AIM OF THE TASK.
Copy out the material from the line with "Where should I" down to the line with "click(434, 41)", both lines included, without changing anything.

DATA ENTRIES.
——————————
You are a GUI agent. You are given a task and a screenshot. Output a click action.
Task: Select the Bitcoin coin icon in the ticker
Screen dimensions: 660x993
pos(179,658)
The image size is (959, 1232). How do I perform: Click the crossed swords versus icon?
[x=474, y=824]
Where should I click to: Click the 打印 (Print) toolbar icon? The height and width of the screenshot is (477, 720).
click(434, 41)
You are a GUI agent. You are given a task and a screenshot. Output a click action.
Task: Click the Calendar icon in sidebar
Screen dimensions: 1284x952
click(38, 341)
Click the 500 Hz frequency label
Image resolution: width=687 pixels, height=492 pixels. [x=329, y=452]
——————————
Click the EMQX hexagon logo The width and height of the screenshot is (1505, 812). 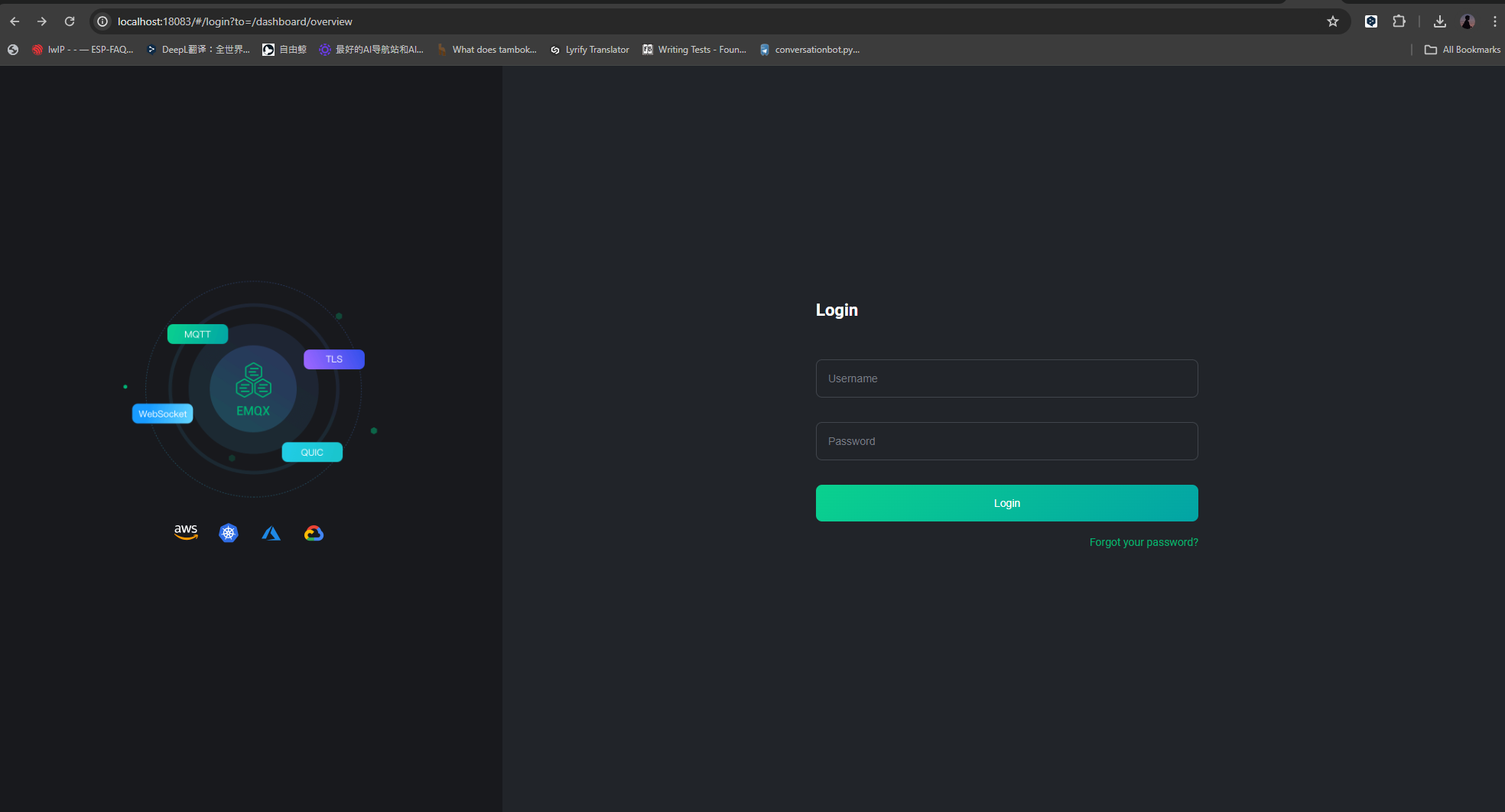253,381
——————————
WRITTEN ANSWER.
Where should I click to: Click the 打印 (Print) toolbar icon? The height and width of the screenshot is (477, 720).
click(434, 41)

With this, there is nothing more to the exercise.